Stanford CS336 Assignment 1 BPE Tokenizer 优化

1. 瓶颈在哪里

回顾下 BPETrainer_Simple 中，循环体内部是这样的：

复制代码

for merge_idx in range(num_merges):
    # 1. 极其耗时：每次都要遍历所有单词，重新计算所有 Pair 的频率
    pair_counts = self._count_pairs(word_counts, word_encodings, ...)
    
    # 2. 找到频率最高的 pair
    merge_pair = max(pair_counts, ...)
    
    # 3. 极其耗时：再次遍历所有单词，进行字符串替换
    for word in word_encodings:
        self._merge_encoding(...)

可以发现

在计算 pair 的频率时每次都要遍历所有 word,并找到频率最大的 pair;
对 pair merge 操作后更新包含该 pair 的word 的 encoding 时又是遍历所有 word。

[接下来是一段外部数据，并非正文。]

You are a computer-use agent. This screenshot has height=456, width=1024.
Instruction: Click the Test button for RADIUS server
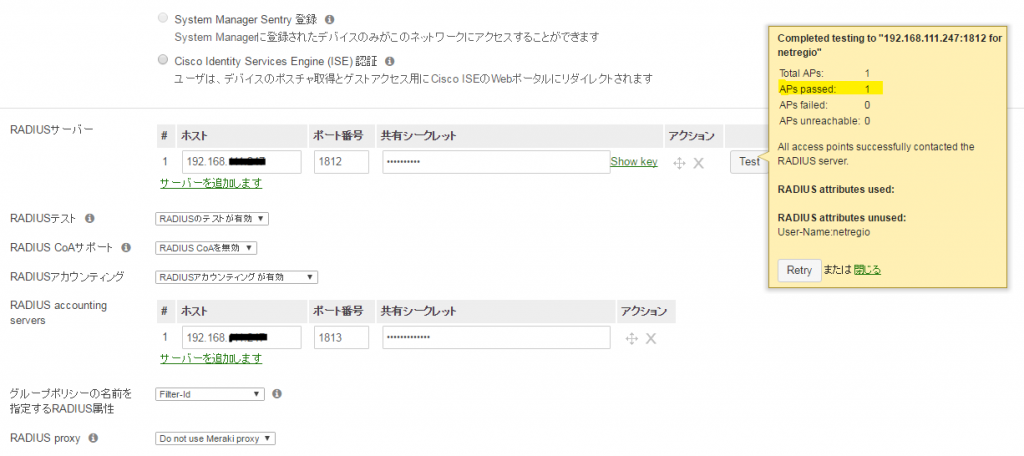point(749,161)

假设有 10,000 个单词，要进行 1,000 次合并。你的代码执行了 1,000×10,000≈1071,000×10,000≈107 次扫描操作。

2. 如何优化

全局 Pair 计数缓存 (pair_counts)：不再每次重新数，而是维护一个全局的计数器。
倒排索引 (pair_to_words)：记录"哪个 Pair 出现在了哪些单词里"。当合并一个 pair 时，只去更新那些包含这个 pair 的单词，而不是扫描所有单词。

引入**倒排索引(Inverted Index)**的思想是：

pair_to_words: Dict[Tuple, Set[str]]
- key: 是一个 pair, 如 ('e', 's')。
- value 是一个 set, 包含所有包含这个 pair 的word，如 {'newest', 'widest', ...}。

2.1 优化后的流程

初始化（只做一次） ，扫描所有 word,建立全局的 pair_counts 和 pair_to_words。
循环合并
从 pair_counts 中直接拿到最大频率的 pair，时间复杂度（O(1) 或 O(K)）。
从 pair_to_words 找到只受影响的 words(Affected Words)。
只对这些受影响的 words 进行更新。
- 减去这些 words 中旧 pair 的计数。
- 在 words 中执行合并。
- 加上这些 words 新产生的 pair 的计数。
  这种方式下，如果合并 ('e', 's') 只影响了字典里 1% 的单词，你就只需要处理这 1% 的数据，速度提升是数量级的。

2.2 举例说明

用文档中方的语料

复制代码

low low low low low
lower lower widest widest widest
newest newest newest newest newest newest

在经过 preTokenize 后得到的词频统计如下：
{low: 5, lower: 2, newest: 6, widest: 3}

为了方便演示，我这里假设此时字符已经编码为 ID，但这里为了直观，我直接用字符表示。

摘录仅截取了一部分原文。